El testigo aseguró que su amigo lo dejó y como estaba en la sillas de ruedas se quedó solo hasta que se apagaron las luces y comenzó el show.
“Un chico medio raro, no se si estaba borracho o no, tenía un cohete bastante grande, lo prendió, creo que con un encendedor y lo tiró a la gente cuando la banda no estaba todavía en el escenario”, dijo Garay, quien agregó que la bengala recorrió el campo” hasta que “de golpe” no la vio más.
La fiscalía le pidió que reconozca a la persona que tiró la bengala y respondió: “Fue él (por el acusado)”.
Garay continuó relatando que cuando regresó a su casa, en la localidad bonaerense de Merlo, les comentó lo que había sucedido a sus padres, quienes sólo dijeron “ojala” no haya habido ningún accidentado.
Tras revelar que sigue al grupo La Renga desde 1999, el muchacho comentó que “antes de esta vez, no hubo accidentes con bengalas”.
Claudio Bernard, Silvia Hoerr y Liliana Torrisi
Claudio Bernard, Silvia Hoerr y Liliana Torrisi
El abogado defensor Gustavo Avellaneda le consultó a Garay sobre el tipo de vestimenta que usaba el acusado ese día pero no lo recordó, aunque “sí que tenía el pelo más largo que ahora, y estaba subido a un baño químico cuando arrojó el cohete”.
“Parecía una cañita gigante y, en vez de apuntar hacia el cielo, la tiró hacia la gente”, sostuvo Garay, quien indicó que “previo a la rueda de reconocimiento” que se le realizó a Fontán durante la investigación, ya había visto su rostro “en la tele”.
Sin embargo, el joven dijo que el reconocimiento lo hizo en base a su recuerdo y no lo que observó por televisión y que en aquel momento no tuvo “ninguna duda” como tampoco la tiene ahora respecto a que sea Fontán el autor material.

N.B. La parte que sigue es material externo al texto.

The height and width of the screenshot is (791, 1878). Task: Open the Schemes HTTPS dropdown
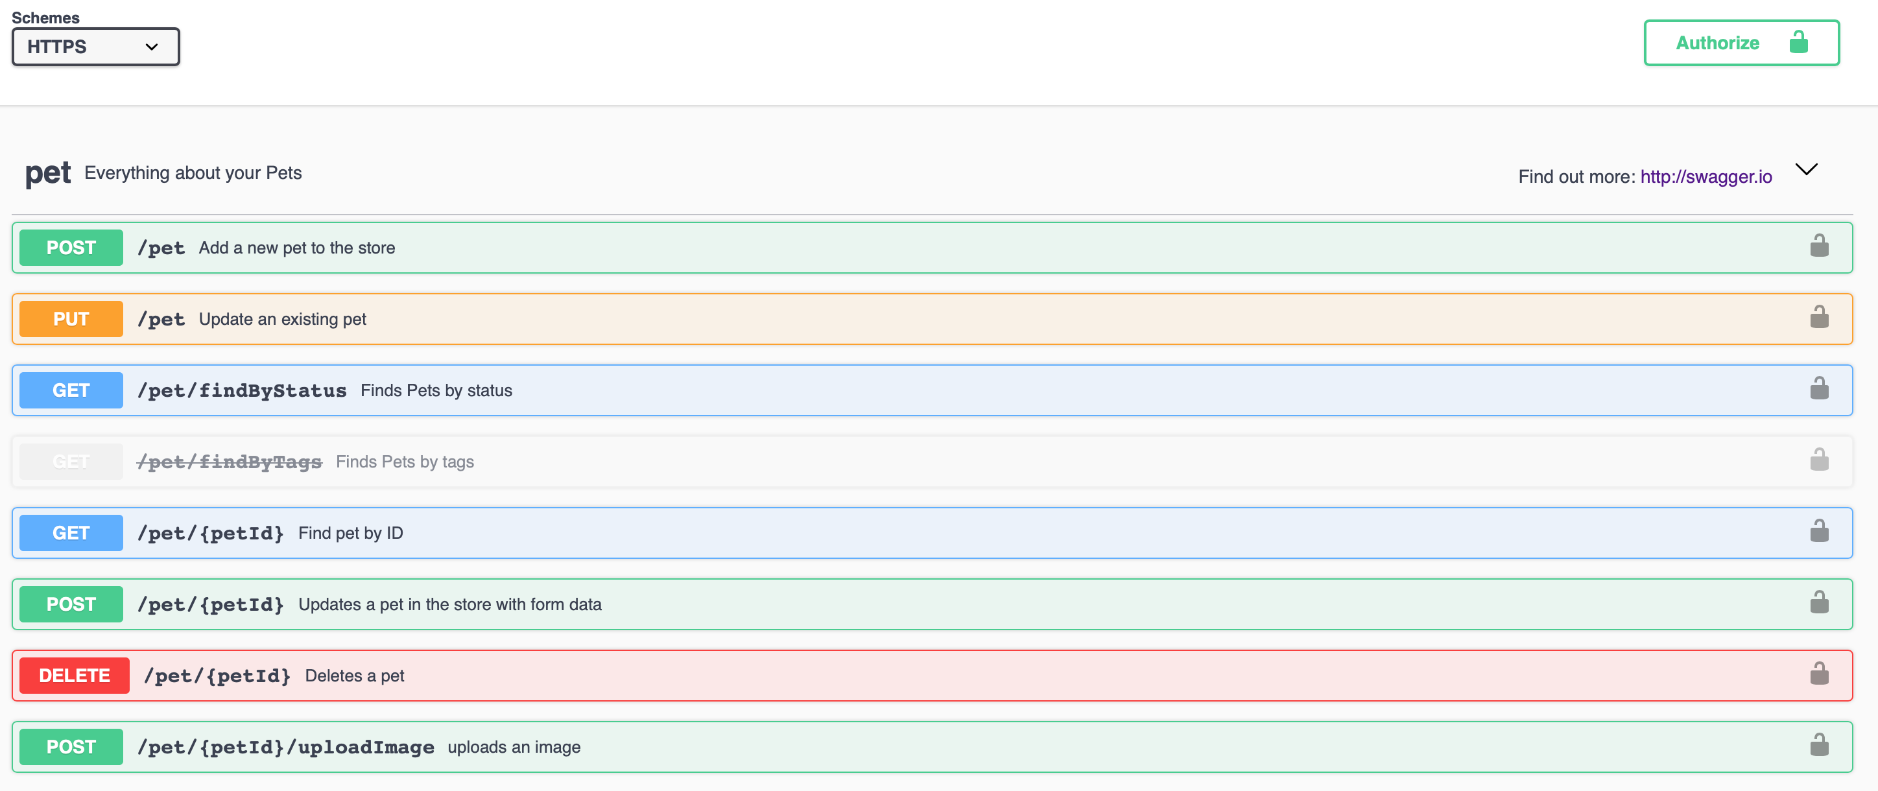tap(96, 47)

Además, recordó que “había mucha gente donde fue dirigida la bengala, y él (por Fontán) ya había estado tirando antes otro tipo de cohetes pero al piso, al paso, no a la gente”.
“No pensé que la bengala le iba a pegar a alguien, hizo mucho ruido cuando la lanzó, era de color rojo, con mucho fuego, para mí era una caña voladora gigante”, afirmó el testigo frente a los jueces Claudio Bernard, Silvia Hoerr y Liliana Torrisi.
Tras finalizar su testimonio, Garay dijo a Télam que “estaba muy cerca del chico que tiró la bengala, sólo a un par de metros” y que no tiene “ninguna duda de que fue él”.
El juicio continuará mañana con la declaración de testigos convocados por ambas partes
El hecho ventilado en el debate oral ocurrió el 30 de abril de 2011, cerca de las 22.30, en el autódromo platense, donde un hombre encendió un dispositivo de tipo bengala que dirigió al nutrido grupo de personas que se encontraba dispuesto a escuchar al grupo de rock La Renga.
El proyectil impactó en “la zona cervical y le fracturó el maxilar inferior derecho y la primera costilla, lo que le ocasionó la muerte” a Ramírez una semana después en un hospital.
El acusado estuvo preso pero la Cámara Penal lo liberó por falta de mérito al considerar que no había pruebas suficientes para acreditar la autoría.